ACTION ITEM
For this exercise, transcribe all of the entries exactly.

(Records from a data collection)

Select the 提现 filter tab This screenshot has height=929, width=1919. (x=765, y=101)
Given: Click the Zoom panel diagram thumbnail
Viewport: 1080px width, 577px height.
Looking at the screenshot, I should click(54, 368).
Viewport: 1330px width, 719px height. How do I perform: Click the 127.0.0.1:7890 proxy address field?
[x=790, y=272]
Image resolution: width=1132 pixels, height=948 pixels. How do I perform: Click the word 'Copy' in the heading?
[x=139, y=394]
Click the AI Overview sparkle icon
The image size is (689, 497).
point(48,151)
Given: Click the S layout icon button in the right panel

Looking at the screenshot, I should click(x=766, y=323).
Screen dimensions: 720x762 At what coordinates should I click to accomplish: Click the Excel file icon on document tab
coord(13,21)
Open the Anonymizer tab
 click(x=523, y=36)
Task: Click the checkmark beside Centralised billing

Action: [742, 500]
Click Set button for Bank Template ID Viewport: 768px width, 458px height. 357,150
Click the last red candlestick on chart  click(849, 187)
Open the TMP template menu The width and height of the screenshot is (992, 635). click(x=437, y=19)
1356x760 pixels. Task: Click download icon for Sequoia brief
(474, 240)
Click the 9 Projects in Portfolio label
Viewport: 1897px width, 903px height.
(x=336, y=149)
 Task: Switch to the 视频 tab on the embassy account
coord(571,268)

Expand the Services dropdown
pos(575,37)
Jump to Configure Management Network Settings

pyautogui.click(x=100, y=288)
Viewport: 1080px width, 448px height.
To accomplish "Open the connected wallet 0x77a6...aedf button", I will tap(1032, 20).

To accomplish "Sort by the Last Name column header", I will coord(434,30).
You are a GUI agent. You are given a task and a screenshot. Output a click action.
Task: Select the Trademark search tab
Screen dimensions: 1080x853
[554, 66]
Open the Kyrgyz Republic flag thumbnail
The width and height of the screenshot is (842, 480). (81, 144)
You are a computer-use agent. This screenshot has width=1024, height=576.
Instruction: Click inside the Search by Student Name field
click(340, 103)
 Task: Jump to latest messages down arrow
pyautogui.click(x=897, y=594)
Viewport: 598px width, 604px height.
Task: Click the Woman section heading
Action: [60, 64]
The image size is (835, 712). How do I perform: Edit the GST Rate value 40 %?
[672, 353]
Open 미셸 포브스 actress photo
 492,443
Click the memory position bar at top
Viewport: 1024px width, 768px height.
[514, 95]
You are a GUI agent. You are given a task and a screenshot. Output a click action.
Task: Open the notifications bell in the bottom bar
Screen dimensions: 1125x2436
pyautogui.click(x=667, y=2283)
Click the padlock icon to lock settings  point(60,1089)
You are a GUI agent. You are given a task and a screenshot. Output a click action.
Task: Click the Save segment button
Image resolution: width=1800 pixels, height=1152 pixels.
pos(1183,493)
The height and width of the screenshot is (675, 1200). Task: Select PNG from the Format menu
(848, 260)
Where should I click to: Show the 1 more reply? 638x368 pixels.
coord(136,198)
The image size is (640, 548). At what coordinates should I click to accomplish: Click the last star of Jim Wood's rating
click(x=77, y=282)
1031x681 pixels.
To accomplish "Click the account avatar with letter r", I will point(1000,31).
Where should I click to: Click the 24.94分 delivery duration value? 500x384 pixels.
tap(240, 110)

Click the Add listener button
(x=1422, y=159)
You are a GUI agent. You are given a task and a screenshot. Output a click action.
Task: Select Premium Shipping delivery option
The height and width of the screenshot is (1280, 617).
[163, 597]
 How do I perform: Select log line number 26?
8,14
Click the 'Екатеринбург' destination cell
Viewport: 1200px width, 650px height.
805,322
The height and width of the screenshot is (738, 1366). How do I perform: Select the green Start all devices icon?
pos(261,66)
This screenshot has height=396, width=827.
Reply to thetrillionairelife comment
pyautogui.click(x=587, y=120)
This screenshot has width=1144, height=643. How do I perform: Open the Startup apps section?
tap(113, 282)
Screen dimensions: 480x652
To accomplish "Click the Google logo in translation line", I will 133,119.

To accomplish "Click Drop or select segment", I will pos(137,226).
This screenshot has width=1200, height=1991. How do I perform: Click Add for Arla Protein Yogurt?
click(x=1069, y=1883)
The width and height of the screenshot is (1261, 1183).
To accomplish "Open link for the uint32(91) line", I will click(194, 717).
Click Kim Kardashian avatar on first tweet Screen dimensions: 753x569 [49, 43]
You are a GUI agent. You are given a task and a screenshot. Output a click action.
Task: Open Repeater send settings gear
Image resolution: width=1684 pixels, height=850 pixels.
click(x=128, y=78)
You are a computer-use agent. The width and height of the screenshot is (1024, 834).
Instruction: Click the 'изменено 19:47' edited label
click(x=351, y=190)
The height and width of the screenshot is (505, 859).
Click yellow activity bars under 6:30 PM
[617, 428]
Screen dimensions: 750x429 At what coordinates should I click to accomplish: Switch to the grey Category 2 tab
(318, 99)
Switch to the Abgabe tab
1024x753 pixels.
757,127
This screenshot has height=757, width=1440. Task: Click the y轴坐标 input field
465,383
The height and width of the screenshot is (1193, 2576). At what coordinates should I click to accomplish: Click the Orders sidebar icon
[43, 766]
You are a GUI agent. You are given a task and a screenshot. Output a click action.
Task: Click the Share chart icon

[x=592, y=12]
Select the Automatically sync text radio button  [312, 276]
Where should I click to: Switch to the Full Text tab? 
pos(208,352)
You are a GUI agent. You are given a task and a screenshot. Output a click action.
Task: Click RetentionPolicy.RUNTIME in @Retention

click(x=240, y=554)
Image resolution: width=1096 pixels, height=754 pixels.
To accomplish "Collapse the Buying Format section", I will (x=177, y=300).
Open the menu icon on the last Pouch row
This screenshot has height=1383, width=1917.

WORKED SOLUTION
Select the 提现 filter tab This screenshot has height=929, width=1919. (x=765, y=101)
Given: Click the Zoom panel diagram thumbnail
Viewport: 1080px width, 577px height.
Looking at the screenshot, I should click(54, 368).
Viewport: 1330px width, 719px height. How do I perform: Click the 127.0.0.1:7890 proxy address field?
[x=790, y=272]
Image resolution: width=1132 pixels, height=948 pixels. How do I perform: Click the word 'Copy' in the heading?
[x=139, y=394]
Click the AI Overview sparkle icon
The image size is (689, 497).
point(48,151)
Given: Click the S layout icon button in the right panel

Looking at the screenshot, I should click(x=766, y=323).
Screen dimensions: 720x762 At what coordinates should I click to accomplish: Click the Excel file icon on document tab
coord(13,21)
Open the Anonymizer tab
 click(x=523, y=36)
Task: Click the checkmark beside Centralised billing

Action: [742, 500]
Click Set button for Bank Template ID Viewport: 768px width, 458px height. 357,150
Click the last red candlestick on chart  click(849, 187)
Open the TMP template menu The width and height of the screenshot is (992, 635). click(x=437, y=19)
1356x760 pixels. Task: Click download icon for Sequoia brief
(474, 240)
Click the 9 Projects in Portfolio label
Viewport: 1897px width, 903px height.
(x=336, y=149)
 Task: Switch to the 视频 tab on the embassy account
coord(571,268)

Expand the Services dropdown
pos(575,37)
Jump to Configure Management Network Settings

pyautogui.click(x=100, y=288)
Viewport: 1080px width, 448px height.
To accomplish "Open the connected wallet 0x77a6...aedf button", I will tap(1032, 20).

To accomplish "Sort by the Last Name column header", I will coord(434,30).
You are a GUI agent. You are given a task and a screenshot. Output a click action.
Task: Select the Trademark search tab
Screen dimensions: 1080x853
[554, 66]
Open the Kyrgyz Republic flag thumbnail
The width and height of the screenshot is (842, 480). (81, 144)
You are a computer-use agent. This screenshot has width=1024, height=576.
Instruction: Click inside the Search by Student Name field
click(340, 103)
 Task: Jump to latest messages down arrow
pyautogui.click(x=897, y=594)
Viewport: 598px width, 604px height.
Task: Click the Woman section heading
Action: [60, 64]
The image size is (835, 712). How do I perform: Edit the GST Rate value 40 %?
[672, 353]
Open 미셸 포브스 actress photo
 492,443
Click the memory position bar at top
Viewport: 1024px width, 768px height.
[514, 95]
You are a GUI agent. You are given a task and a screenshot. Output a click action.
Task: Open the notifications bell in the bottom bar
Screen dimensions: 1125x2436
pyautogui.click(x=667, y=2283)
Click the padlock icon to lock settings  point(60,1089)
You are a GUI agent. You are given a task and a screenshot. Output a click action.
Task: Click the Save segment button
Image resolution: width=1800 pixels, height=1152 pixels.
pos(1183,493)
The height and width of the screenshot is (675, 1200). Task: Select PNG from the Format menu
(848, 260)
Where should I click to: Show the 1 more reply? 638x368 pixels.
coord(136,198)
The image size is (640, 548). At what coordinates should I click to accomplish: Click the last star of Jim Wood's rating
click(x=77, y=282)
1031x681 pixels.
To accomplish "Click the account avatar with letter r", I will point(1000,31).
Where should I click to: Click the 24.94分 delivery duration value? 500x384 pixels.
tap(240, 110)

Click the Add listener button
(x=1422, y=159)
You are a GUI agent. You are given a task and a screenshot. Output a click action.
Task: Select Premium Shipping delivery option
The height and width of the screenshot is (1280, 617).
[163, 597]
 How do I perform: Select log line number 26?
8,14
Click the 'Екатеринбург' destination cell
Viewport: 1200px width, 650px height.
805,322
The height and width of the screenshot is (738, 1366). How do I perform: Select the green Start all devices icon?
pos(261,66)
This screenshot has height=396, width=827.
Reply to thetrillionairelife comment
pyautogui.click(x=587, y=120)
This screenshot has width=1144, height=643. How do I perform: Open the Startup apps section?
tap(113, 282)
Screen dimensions: 480x652
To accomplish "Click the Google logo in translation line", I will 133,119.

To accomplish "Click Drop or select segment", I will pos(137,226).
This screenshot has width=1200, height=1991. How do I perform: Click Add for Arla Protein Yogurt?
click(x=1069, y=1883)
The width and height of the screenshot is (1261, 1183).
To accomplish "Open link for the uint32(91) line", I will click(194, 717).
Click Kim Kardashian avatar on first tweet Screen dimensions: 753x569 [49, 43]
You are a GUI agent. You are given a task and a screenshot. Output a click action.
Task: Open Repeater send settings gear
Image resolution: width=1684 pixels, height=850 pixels.
click(x=128, y=78)
You are a computer-use agent. The width and height of the screenshot is (1024, 834).
Instruction: Click the 'изменено 19:47' edited label
click(x=351, y=190)
The height and width of the screenshot is (505, 859).
Click yellow activity bars under 6:30 PM
[617, 428]
Screen dimensions: 750x429 At what coordinates should I click to accomplish: Switch to the grey Category 2 tab
(318, 99)
Switch to the Abgabe tab
1024x753 pixels.
757,127
This screenshot has height=757, width=1440. Task: Click the y轴坐标 input field
465,383
The height and width of the screenshot is (1193, 2576). At what coordinates should I click to accomplish: Click the Orders sidebar icon
[43, 766]
You are a GUI agent. You are given a task and a screenshot. Output a click action.
Task: Click the Share chart icon

[x=592, y=12]
Select the Automatically sync text radio button  [312, 276]
Where should I click to: Switch to the Full Text tab? 
pos(208,352)
You are a GUI agent. You are given a task and a screenshot. Output a click action.
Task: Click RetentionPolicy.RUNTIME in @Retention

click(x=240, y=554)
Image resolution: width=1096 pixels, height=754 pixels.
To accomplish "Collapse the Buying Format section", I will (x=177, y=300).
Open the menu icon on the last Pouch row
This screenshot has height=1383, width=1917.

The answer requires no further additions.